気仙沼地域初の政府登録国際観光旅館「ホテル望洋」が破産開始

 (株)ホテル望洋舘(TSR企業コード:141017554、法人番号:7370501000414、気仙沼市魚町3-1-25、設立昭和39年1月、資本金9900万円、加藤英一社長)は4月16日、仙台地裁気仙沼支部より破産開始決定を受けた。破産管財人には開発健次弁護士(開発法律事務所、登米市迫町佐沼字中江5-2-3、電話0220-23-2660)が選任された。
 負債総額は債権者約25名に対して約7億円。

 気仙沼市魚町の高台に位置する「ホテル望洋」を経営していた。気仙沼地域では初の政府登録国際観光旅館となり、多くの観光客が訪れたほか、地元気仙沼市民を中心に結婚式や各種会合の場としても利用され、平成3年2月期には売上高約7億6500万円をあげていた。

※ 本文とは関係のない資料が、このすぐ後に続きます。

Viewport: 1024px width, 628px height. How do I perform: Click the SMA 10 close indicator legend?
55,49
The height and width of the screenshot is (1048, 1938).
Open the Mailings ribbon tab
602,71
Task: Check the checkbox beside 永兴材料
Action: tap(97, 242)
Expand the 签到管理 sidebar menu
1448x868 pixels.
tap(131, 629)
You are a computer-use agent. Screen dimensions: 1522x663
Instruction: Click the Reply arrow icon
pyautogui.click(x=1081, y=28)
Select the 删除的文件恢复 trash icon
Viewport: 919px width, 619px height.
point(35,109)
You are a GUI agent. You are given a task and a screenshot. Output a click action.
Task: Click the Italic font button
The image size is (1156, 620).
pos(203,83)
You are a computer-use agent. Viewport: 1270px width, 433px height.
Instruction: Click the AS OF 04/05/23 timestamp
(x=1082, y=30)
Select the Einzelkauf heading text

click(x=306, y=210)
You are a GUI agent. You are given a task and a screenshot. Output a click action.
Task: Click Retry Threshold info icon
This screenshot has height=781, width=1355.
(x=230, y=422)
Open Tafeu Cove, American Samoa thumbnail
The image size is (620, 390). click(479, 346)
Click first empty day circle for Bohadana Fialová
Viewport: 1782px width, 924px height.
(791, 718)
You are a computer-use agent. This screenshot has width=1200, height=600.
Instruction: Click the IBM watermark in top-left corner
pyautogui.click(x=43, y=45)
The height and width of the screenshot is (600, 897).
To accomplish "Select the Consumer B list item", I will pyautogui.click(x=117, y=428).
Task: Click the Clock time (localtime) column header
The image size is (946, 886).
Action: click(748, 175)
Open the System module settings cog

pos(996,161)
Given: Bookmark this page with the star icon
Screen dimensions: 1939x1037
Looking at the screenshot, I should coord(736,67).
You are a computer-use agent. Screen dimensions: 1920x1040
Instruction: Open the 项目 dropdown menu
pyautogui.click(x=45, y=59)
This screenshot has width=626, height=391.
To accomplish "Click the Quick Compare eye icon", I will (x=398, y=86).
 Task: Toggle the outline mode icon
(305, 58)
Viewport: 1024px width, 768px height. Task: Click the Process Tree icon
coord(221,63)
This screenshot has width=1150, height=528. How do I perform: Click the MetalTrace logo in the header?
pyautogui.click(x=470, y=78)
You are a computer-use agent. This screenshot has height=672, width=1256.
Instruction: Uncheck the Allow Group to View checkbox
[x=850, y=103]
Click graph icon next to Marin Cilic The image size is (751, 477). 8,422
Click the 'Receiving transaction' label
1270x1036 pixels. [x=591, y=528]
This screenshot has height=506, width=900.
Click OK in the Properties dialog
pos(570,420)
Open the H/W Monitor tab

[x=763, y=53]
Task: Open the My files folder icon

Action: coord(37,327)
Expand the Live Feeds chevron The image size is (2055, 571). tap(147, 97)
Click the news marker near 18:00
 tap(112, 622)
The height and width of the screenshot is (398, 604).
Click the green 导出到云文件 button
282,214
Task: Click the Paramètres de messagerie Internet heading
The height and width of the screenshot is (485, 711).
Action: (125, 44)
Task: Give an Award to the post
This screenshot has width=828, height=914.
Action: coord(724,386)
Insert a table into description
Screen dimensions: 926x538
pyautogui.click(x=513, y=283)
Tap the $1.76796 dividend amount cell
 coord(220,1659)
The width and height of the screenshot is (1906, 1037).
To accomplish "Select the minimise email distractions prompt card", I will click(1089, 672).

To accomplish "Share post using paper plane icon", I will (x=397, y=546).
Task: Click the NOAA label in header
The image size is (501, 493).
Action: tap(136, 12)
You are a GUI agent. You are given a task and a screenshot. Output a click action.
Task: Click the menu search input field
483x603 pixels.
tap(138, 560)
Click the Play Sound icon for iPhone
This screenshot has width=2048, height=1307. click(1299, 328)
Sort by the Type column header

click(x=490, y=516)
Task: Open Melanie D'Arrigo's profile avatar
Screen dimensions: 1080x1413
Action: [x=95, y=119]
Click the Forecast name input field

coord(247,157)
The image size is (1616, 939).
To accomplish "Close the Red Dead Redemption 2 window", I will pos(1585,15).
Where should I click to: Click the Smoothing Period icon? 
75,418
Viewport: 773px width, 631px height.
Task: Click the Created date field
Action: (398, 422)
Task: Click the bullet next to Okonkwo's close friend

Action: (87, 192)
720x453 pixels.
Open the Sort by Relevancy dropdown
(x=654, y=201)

 しかし、その後は市況低迷に伴う観光需要の落ち込みや施設の老朽化などに加え、他の宿泊施設との競合も激化したことにより減収で推移。19年2月期には売上高が1億5216万円まで落ち込み、これまでの赤字から債務超過状態に陥ったほか、一部金融機関の債務がサービサーへ譲渡されるなど厳しい経営を強いられていた。
 23年3月に発生した東日本大震災では、津波被害を免れたことで、避難所として震災被災者を受け入れるなど貢献。避難所を閉鎖した後は、復旧工事関係者や復興支援ボランティアなどの利用で一時的に業績が回復し、24年から26年3月まではホテル運営を復興ファンドに委託するなどして経営を継続してきた。
 しかし、ホテル周辺の復旧進展で宿泊需要が一服したこともあり、28年2月期の売上高は約7500万円に低下。事業継続には老朽化施設の改修に多額の投資が必要だったことから、29年3月をもって営業を終了し、今回の措置となった。